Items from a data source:
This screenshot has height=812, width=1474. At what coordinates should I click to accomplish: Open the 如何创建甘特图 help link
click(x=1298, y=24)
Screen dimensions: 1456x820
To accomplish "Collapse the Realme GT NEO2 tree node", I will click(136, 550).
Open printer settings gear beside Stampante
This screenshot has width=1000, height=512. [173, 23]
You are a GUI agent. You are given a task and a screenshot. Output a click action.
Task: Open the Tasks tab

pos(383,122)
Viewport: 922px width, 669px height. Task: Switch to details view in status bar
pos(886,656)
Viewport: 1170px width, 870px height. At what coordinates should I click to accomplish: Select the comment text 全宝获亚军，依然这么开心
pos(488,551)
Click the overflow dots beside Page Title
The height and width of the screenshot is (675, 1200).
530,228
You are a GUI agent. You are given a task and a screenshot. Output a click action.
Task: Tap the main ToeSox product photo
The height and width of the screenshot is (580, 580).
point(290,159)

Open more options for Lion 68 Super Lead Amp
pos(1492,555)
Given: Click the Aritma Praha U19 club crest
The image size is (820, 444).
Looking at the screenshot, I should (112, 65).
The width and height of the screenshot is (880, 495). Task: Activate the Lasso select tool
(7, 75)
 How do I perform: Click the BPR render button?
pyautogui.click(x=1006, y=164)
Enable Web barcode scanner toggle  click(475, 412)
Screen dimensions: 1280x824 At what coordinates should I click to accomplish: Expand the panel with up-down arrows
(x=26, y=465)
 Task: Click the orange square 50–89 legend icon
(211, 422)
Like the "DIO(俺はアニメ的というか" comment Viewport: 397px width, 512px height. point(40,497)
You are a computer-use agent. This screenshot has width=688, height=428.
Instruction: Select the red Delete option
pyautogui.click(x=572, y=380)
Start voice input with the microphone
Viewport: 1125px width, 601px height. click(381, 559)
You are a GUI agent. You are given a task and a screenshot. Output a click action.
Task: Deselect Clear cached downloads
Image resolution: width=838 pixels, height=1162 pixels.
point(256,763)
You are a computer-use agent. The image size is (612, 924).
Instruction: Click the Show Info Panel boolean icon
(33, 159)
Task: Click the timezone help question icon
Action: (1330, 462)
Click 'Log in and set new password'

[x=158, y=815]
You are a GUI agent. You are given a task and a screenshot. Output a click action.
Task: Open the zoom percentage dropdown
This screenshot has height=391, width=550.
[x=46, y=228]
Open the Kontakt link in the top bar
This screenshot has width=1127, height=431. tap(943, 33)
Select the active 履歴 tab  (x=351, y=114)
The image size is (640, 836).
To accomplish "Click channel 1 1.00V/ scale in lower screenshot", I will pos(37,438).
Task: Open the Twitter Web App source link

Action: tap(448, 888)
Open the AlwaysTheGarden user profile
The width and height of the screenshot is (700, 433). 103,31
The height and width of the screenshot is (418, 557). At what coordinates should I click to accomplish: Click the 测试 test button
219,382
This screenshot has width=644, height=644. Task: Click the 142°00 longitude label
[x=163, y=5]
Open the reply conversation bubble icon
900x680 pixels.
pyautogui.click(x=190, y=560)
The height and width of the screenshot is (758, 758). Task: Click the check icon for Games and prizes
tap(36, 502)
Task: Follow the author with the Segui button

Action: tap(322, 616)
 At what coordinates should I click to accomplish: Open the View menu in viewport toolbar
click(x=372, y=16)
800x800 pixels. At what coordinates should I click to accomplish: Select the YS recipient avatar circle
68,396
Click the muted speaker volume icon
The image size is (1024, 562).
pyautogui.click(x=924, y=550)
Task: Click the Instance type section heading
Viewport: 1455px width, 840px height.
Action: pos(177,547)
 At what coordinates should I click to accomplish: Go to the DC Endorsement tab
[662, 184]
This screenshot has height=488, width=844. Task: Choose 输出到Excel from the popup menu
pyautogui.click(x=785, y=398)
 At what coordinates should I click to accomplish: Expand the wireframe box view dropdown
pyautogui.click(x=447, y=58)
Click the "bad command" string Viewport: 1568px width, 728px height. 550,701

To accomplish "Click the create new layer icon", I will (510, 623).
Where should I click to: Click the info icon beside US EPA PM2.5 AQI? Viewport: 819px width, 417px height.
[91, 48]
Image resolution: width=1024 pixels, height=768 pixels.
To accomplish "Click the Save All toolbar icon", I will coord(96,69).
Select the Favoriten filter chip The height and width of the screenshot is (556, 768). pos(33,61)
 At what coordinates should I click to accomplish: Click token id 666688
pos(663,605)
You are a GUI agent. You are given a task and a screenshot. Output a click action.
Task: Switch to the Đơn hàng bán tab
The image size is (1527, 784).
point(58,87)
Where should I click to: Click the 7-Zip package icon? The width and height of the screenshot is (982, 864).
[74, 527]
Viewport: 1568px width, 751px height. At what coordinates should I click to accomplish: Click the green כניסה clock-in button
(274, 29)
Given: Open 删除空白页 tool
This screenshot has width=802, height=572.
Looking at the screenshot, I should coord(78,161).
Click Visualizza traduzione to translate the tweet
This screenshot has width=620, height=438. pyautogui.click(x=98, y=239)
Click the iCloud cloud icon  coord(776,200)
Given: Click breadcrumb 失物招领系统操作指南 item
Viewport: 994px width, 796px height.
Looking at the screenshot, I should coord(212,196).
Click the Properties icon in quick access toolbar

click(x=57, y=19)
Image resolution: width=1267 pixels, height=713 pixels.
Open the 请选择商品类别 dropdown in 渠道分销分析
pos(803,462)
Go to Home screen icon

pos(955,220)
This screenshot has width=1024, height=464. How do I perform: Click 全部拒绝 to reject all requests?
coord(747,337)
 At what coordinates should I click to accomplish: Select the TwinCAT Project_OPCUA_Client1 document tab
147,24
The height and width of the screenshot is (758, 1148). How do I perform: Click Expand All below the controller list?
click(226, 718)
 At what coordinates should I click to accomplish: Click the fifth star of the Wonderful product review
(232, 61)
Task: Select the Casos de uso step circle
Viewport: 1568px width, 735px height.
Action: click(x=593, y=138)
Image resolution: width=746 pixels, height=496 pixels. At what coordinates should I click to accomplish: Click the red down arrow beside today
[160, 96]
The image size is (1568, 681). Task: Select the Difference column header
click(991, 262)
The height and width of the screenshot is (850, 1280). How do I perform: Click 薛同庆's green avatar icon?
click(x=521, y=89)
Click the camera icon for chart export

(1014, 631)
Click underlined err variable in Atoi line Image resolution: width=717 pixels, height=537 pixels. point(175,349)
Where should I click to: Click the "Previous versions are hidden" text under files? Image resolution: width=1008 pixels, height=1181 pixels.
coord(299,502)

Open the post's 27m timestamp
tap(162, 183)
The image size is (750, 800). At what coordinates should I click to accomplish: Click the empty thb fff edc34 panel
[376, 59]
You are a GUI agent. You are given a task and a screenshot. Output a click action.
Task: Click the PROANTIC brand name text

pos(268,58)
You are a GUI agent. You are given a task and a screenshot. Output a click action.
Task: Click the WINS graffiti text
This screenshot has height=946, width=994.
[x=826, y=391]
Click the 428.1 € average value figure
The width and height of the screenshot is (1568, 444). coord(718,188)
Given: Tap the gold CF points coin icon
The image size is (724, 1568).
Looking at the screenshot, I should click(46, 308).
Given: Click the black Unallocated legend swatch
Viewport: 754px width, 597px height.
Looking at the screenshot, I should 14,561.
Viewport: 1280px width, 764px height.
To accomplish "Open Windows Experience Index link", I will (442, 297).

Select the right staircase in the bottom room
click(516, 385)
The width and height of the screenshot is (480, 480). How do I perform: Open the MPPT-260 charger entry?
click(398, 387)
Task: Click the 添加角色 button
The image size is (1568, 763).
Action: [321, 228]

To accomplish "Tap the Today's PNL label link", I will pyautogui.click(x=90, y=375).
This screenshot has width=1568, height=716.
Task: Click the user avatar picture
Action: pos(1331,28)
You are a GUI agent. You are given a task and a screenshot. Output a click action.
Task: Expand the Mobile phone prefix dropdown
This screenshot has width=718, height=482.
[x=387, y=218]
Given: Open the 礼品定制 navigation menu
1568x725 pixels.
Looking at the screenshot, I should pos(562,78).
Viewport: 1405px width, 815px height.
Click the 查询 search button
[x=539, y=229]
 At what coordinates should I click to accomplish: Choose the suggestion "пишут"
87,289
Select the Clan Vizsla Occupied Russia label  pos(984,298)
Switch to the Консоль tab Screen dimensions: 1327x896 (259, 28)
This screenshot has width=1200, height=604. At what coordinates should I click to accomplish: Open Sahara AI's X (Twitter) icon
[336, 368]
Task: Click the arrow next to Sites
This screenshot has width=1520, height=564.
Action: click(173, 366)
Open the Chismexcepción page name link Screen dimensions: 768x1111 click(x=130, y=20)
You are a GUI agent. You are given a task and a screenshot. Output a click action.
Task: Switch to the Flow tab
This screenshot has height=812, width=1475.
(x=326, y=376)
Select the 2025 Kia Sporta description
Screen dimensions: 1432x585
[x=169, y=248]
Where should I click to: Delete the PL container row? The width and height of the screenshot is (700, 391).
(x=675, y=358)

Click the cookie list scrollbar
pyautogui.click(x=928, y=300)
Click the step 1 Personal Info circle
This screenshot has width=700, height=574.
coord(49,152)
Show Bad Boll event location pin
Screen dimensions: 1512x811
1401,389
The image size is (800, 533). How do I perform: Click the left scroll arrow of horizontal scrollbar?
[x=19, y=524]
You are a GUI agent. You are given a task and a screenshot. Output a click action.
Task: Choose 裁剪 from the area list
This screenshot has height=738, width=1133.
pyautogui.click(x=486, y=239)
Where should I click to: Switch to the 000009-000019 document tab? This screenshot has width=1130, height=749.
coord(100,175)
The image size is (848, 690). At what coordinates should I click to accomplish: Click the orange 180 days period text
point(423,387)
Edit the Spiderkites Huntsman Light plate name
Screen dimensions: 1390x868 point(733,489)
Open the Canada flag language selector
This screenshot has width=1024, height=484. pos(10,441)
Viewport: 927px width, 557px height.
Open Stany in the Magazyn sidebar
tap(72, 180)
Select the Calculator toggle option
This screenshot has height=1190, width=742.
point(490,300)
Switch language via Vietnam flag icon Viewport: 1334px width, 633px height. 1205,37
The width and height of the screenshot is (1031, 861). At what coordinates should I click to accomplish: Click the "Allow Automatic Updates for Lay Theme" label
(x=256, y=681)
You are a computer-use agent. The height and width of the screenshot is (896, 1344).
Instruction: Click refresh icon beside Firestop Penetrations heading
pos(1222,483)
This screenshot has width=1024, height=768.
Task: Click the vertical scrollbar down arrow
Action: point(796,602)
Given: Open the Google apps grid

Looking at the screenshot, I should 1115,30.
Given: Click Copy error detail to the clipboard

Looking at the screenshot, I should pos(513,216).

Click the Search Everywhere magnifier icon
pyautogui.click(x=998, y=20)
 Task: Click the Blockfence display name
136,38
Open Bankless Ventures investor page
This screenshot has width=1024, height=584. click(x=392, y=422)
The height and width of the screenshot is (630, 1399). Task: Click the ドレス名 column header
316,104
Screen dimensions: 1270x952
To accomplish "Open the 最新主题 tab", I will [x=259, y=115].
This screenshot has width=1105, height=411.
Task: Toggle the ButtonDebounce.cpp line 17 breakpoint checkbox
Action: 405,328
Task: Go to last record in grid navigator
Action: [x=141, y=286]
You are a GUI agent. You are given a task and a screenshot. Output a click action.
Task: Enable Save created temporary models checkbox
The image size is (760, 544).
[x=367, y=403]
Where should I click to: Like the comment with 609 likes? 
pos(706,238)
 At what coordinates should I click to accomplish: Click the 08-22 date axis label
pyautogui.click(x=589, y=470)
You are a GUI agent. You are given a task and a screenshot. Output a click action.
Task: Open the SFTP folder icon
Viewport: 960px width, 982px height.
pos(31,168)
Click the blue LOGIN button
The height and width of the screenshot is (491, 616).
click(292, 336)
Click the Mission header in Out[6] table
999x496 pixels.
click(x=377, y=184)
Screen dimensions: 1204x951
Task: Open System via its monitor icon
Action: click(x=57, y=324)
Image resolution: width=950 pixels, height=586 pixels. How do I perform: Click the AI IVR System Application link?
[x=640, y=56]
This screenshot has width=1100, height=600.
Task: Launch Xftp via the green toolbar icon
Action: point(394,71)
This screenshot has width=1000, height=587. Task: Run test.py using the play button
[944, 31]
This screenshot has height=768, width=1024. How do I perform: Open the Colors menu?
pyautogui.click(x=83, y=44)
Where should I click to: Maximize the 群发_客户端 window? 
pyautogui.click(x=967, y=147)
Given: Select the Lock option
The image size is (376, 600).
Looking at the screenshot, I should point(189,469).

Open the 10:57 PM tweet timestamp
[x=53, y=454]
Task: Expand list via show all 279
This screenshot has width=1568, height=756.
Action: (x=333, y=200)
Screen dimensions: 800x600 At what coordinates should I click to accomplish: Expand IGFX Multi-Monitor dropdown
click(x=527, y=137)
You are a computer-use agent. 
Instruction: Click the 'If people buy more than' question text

:: TASK DIRECTIONS ::
Whenever a line in the entries above includes the word "Save", pull that line out.

:: WRITTEN RESPONSE ::
To accomplish "Click the Save All toolbar icon", I will coord(96,69).
Task: Enable Save created temporary models checkbox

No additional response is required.